The Asian giant is also suffering from the effects of global warming such as rising temperatures and sea levels along its coasts. The study represents the first update to an assessment of India’s air emissions that was done 16 years ago. More than 80 scientists from 17 institutions across India were involved in the study, said Jairam Ramesh, India’s environment minister.
The sectors that showed the most significant annual growth in emissions were cement production, 6 percent; electricity generation, 5,6 percent; and transport, 4,5 percent, said the study, which was released by India’s Ministry of Environment and Forests.
India’s per capita carbon dioxide emissions were roughly 1 360 kilograms in 2007, according to the study. That’s small compared to China and the US, with 4 763 kilograms and 19 278 kilograms respectively that year. The study said that the European Union and Russia also have more emissions than India.
Still, pollution is causing India’s environment to erode significantly, the study said, underscoring the need for India to take action. Continuous warming and the changing rainfall pattern “may jeopardise India’s development by adversely impacting the natural resources such as water, forests, coastal zones and mountains on which more than 70 percent of the rural population is dependent,” the study said.
Temperatures in India, which already suffers from economically debilitating heat and drought, could rise by 2 to 4 degrees Celsius (3,6 F to 7,2 F) by 2050, the study said. In addition, the study says, India’s coastal waters have risen between 1,06 and 1,25 millimetres per year over the last four decades, the study said, threatening life along the coasts.

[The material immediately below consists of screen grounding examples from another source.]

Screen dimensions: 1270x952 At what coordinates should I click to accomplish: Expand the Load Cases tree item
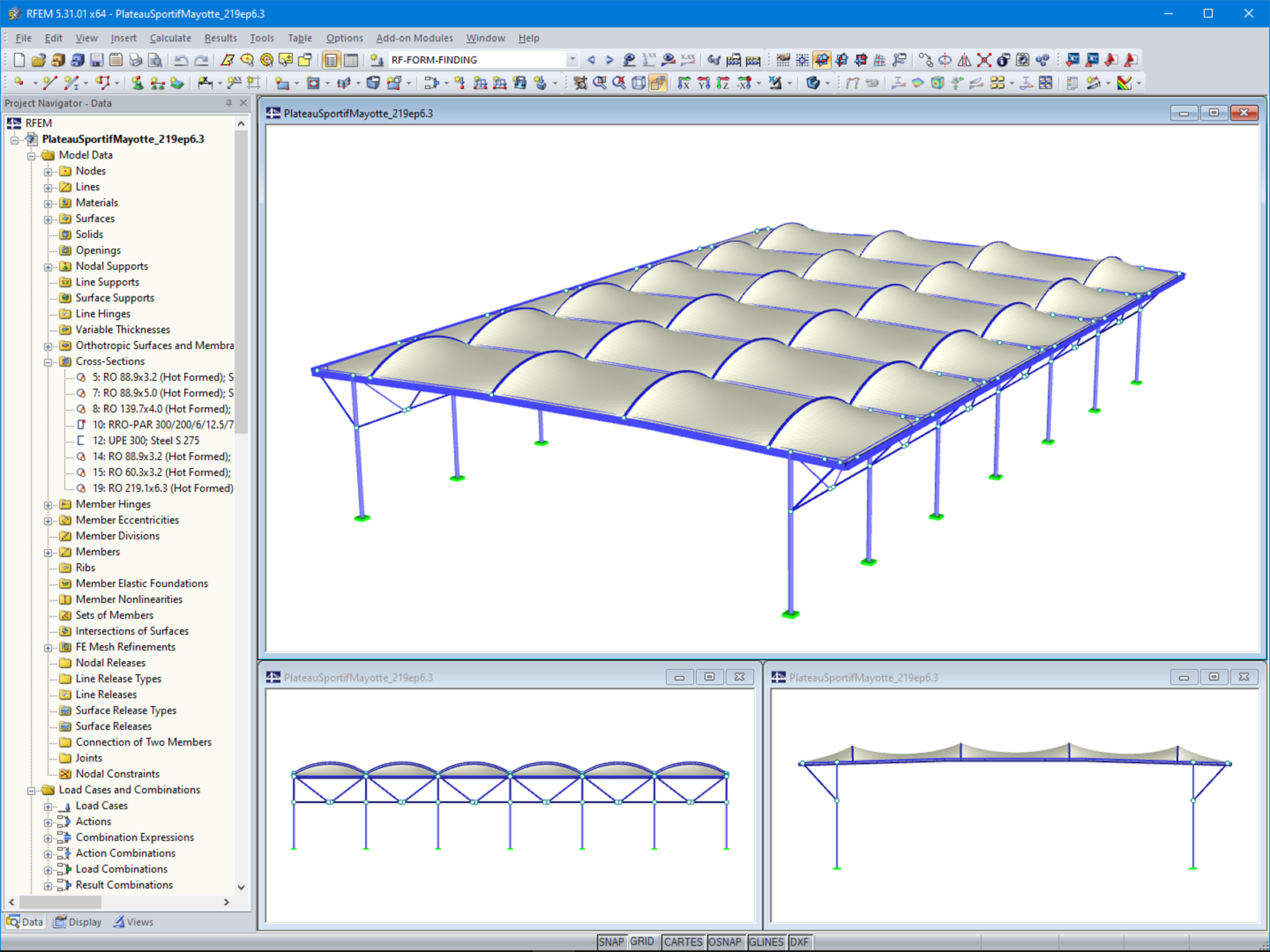coord(49,805)
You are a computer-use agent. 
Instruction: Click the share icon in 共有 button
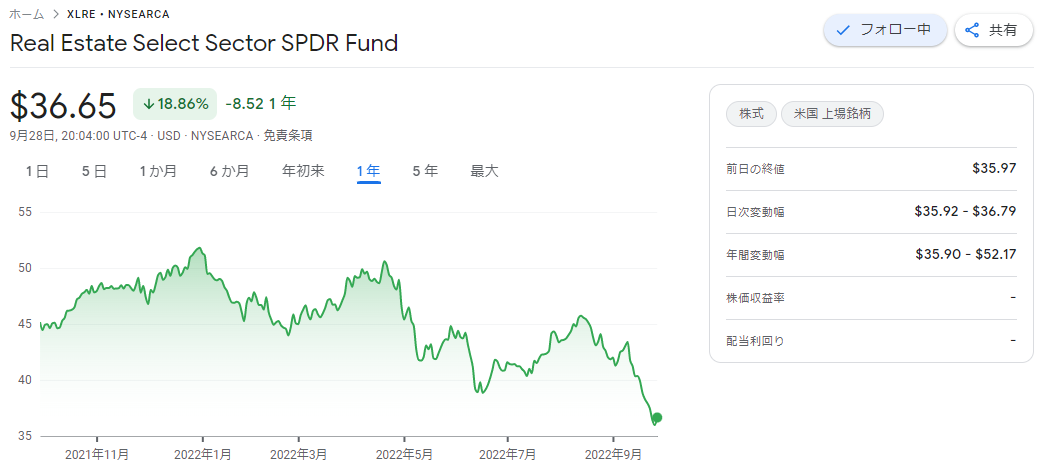pos(972,30)
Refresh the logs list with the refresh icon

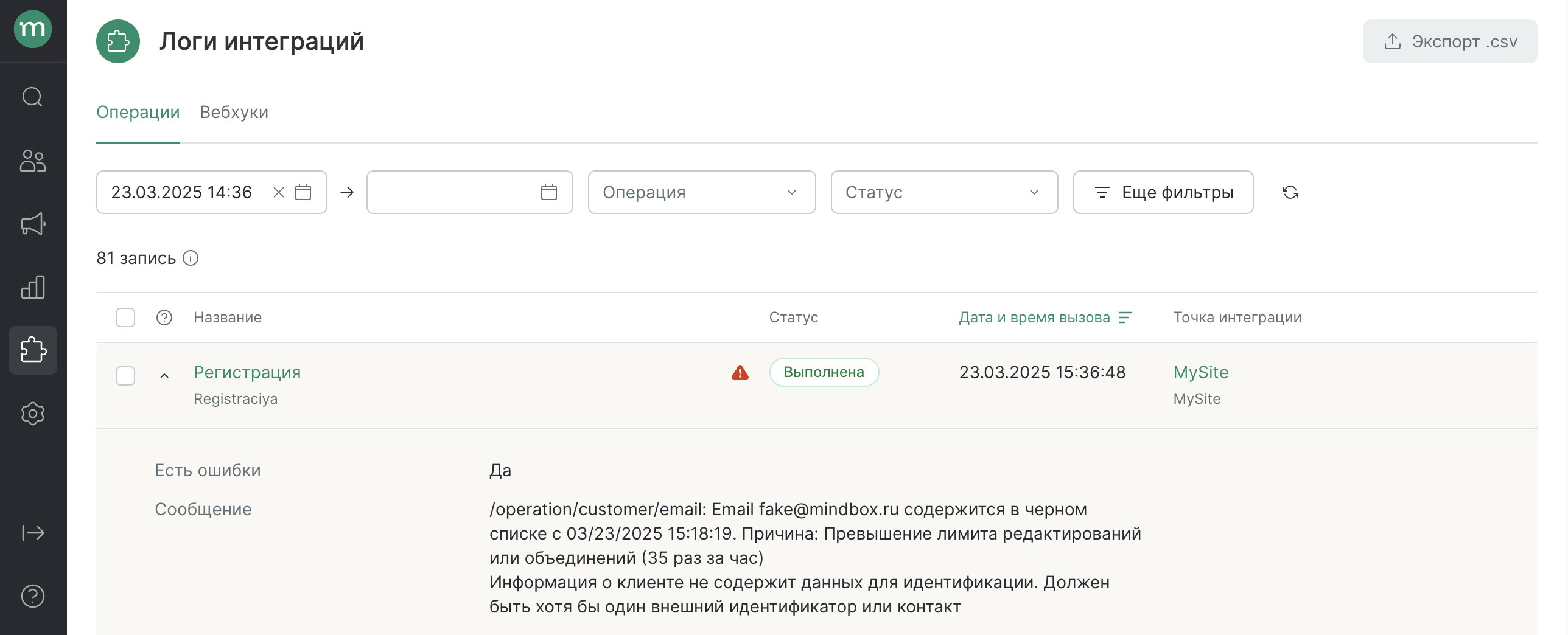pos(1291,192)
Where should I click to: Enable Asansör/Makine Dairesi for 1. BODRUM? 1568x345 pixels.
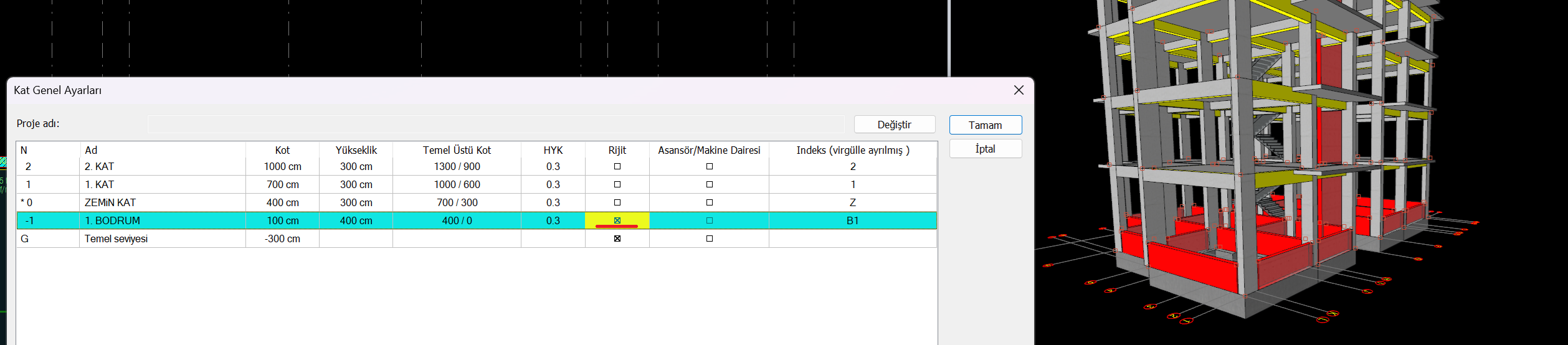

UN scientists says greenhouse gases such as carbon dioxide – emitted mostly by burning fossil fuels for electricity and transportation – are causing climate change that threatens potentially catastrophic environmental damage such as floods, droughts and rising sea levels.
A conference in Copenhagen in December failed to reach a new legally binding treaty after two years of UN-sponsored negotiations.
Last week, some 40 nations agreed to take individual steps to fight global warming but made little progress during a three-day meeting near Bonn, Germany, toward a new international climate change treaty.